Nevertheless, the impression has been left that Curran did not want Griffin and Thompson to be questioned by the Committee.
Those questions might include:
- Was the Minister aware they were appearing before the Economic Development Committee on March 1, and if so, did she know they were going to repeat the falsehoods about her meeting with Hirschfeld?
- Did RNZ have any discussions with the Minister’s office on how the different stories about the original meeting be presented in public?
- What was the content of the message left on the Chair’s phone by the Minister last Thursday?
The Auckland media commentator, John Drinnan, whose Zigzagger blog, broke the original news of the Astoria meeting has asked whether Radio New Zealand can continue to trust their Minister, Curran.

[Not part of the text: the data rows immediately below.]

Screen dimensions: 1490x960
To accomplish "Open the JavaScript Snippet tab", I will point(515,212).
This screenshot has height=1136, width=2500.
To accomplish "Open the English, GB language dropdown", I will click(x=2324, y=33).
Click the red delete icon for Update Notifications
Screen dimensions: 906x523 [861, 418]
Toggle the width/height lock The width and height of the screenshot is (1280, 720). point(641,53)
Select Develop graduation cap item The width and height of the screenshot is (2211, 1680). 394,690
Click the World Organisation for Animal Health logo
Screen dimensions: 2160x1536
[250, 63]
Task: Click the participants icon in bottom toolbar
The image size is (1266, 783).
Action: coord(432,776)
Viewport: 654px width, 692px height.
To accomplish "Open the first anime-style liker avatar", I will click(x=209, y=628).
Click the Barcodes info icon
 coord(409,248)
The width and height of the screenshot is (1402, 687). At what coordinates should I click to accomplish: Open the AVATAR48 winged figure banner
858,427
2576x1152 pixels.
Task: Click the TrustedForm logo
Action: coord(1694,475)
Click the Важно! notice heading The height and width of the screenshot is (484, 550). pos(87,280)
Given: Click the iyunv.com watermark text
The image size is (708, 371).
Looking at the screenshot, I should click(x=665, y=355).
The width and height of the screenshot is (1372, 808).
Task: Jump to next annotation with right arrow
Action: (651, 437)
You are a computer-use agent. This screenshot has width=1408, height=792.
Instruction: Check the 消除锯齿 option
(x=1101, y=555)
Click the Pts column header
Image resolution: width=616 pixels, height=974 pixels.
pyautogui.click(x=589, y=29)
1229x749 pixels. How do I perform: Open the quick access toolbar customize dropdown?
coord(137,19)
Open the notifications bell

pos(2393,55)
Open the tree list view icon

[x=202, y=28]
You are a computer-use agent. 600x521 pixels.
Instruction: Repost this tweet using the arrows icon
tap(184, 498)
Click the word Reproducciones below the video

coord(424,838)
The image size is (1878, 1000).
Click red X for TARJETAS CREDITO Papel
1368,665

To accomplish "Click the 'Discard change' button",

“The incident has damaged the state broadcaster, which has long tried to overcome the overblown claims that it was biased in favour of the Left,” he wrote.
“But RNZ staff I spoke to said Curran was getting off scot-free.”
Drinnan speculates that the reason for the meeting between Curran and Hirschfeld was for Hirschfeld to report on opposition from within RNZ to Labour’s proposal to have the radio broadcaster establish a separate TV channel and that was the reason for the subterfuge..
Ardern has been careful not to accept this possibility that the meeting was, in effect, an attempt to subvert RNZ management.
Instead, she told Parliament (again) yesterday that “I’ve been advised by Minister Curran that it was a high-level meeting, discussing issues that are already in the public domain.”
What no one knows is how much Hirschfeld told her RNZ chair and CEO about what was actually said at the meeting.
That may be another question for the Committee. And a potentially damning one.